Il Comune di Napoli - stylo24

È guerra totale nei vigili urbani di Napoli. Il comandante Ciro Esposito ha controquerelato per calunnia i sette capitani che, dieci giorni fa, lo avevano a loro volta segnalato all’autorità giudiziaria (leggi l’articolo pubblicato da Stylo24) per un presunto falso in relazione all’avanzamento di carriera di 50 maggiori. Falso che, secondo i denuncianti, consisterebbe nell’aver affermato che, alla base della promozione al grado, ci fosse una selezione approvata con specifici requisiti.

Il comandante della polizia municipale, Ciro Esposito
Il comandante della polizia municipale, Ciro Esposito

Secondo i sette, infatti, non essendo mai conclusasi ufficialmente, la graduatoria non avrebbe dunque valore di legge.
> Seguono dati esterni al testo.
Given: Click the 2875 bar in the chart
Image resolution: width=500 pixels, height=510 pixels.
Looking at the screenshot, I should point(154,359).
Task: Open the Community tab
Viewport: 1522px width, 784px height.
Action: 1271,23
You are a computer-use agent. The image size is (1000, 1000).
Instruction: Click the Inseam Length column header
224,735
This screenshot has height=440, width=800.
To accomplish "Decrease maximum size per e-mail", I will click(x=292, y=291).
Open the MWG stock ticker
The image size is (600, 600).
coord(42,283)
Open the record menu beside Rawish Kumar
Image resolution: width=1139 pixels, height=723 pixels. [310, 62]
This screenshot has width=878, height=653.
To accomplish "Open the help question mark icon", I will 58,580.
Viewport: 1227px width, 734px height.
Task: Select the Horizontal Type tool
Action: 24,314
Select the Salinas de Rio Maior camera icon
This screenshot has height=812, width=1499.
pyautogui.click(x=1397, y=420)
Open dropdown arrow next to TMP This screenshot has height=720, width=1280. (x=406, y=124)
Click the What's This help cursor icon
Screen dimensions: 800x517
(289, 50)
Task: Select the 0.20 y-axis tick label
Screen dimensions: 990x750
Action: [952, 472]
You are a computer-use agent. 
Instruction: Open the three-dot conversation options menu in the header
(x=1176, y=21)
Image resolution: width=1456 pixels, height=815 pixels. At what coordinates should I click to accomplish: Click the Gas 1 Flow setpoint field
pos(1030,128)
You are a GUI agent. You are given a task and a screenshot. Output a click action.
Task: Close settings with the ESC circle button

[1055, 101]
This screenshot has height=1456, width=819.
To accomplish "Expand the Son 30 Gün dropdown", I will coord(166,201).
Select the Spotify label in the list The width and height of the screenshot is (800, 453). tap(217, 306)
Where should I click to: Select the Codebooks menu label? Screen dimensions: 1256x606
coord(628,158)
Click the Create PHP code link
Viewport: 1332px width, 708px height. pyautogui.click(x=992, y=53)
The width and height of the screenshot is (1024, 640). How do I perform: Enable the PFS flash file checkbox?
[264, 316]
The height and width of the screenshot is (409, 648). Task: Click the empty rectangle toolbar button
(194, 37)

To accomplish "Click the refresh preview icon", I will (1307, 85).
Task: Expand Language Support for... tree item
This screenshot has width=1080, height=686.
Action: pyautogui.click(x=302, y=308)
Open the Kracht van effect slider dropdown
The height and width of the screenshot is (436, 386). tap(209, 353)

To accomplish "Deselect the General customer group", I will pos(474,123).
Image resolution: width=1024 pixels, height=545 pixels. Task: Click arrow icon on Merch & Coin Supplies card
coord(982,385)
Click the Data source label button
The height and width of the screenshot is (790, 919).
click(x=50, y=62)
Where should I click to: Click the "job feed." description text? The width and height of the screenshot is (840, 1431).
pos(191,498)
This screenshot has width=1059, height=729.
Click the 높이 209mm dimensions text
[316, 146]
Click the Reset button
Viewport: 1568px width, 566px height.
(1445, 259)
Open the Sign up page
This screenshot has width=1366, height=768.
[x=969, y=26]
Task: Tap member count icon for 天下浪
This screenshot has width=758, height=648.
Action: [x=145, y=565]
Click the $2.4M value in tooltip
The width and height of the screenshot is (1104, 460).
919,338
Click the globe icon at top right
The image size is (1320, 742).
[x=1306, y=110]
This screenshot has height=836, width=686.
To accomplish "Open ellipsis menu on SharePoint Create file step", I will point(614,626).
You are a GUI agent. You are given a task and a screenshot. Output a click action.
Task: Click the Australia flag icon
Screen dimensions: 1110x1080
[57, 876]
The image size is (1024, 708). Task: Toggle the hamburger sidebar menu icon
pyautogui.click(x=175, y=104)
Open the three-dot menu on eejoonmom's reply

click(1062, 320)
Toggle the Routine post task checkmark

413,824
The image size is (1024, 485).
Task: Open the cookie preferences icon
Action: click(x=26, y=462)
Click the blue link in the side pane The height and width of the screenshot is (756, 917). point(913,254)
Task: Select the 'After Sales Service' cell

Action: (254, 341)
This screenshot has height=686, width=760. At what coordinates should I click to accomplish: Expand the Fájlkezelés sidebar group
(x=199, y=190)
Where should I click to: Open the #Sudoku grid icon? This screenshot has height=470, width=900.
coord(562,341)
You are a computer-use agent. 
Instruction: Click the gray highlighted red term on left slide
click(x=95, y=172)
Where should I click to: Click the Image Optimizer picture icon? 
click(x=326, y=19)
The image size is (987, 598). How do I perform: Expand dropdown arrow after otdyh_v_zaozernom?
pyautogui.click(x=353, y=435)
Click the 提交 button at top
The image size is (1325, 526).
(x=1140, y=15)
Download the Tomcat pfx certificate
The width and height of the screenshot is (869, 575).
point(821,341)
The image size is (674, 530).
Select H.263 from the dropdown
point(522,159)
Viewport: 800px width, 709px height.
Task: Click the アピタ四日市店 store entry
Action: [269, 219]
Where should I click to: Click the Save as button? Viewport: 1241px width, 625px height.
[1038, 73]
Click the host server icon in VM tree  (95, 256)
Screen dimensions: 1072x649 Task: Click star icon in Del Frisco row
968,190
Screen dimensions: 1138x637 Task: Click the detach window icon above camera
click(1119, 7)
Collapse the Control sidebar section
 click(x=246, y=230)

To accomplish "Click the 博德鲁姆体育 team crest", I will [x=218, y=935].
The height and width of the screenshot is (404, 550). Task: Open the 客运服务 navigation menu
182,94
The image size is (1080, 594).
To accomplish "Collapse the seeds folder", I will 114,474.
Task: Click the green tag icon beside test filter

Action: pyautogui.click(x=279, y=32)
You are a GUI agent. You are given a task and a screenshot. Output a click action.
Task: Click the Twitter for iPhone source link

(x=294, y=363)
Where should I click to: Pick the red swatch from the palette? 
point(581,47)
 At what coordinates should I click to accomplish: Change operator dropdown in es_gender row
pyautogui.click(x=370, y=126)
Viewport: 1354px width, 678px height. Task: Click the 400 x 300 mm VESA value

Come confermato, peraltro, dalla pronuncia del Tar Campania e ribadito dal Consiglio di Stato nel rigetto dell’impugnazione di Palazzo San Giacomo.

L'ex consigliere comunale Salvatore Guerriero
L’ex consigliere comunale Salvatore Guerriero

Al contempo, come ha scritto il giornalista Valerio Esca su «Il Mattino» di oggi, Esposito ha anche querelato per diffamazione l’ex consigliere regionale Salvatore Guerriero che, in una intervista a Stylo24, aveva stigmatizzato il comportamento del comandante affermando che la promozione di massa dei 50 da capitani a maggiori non fosse legittima (leggi).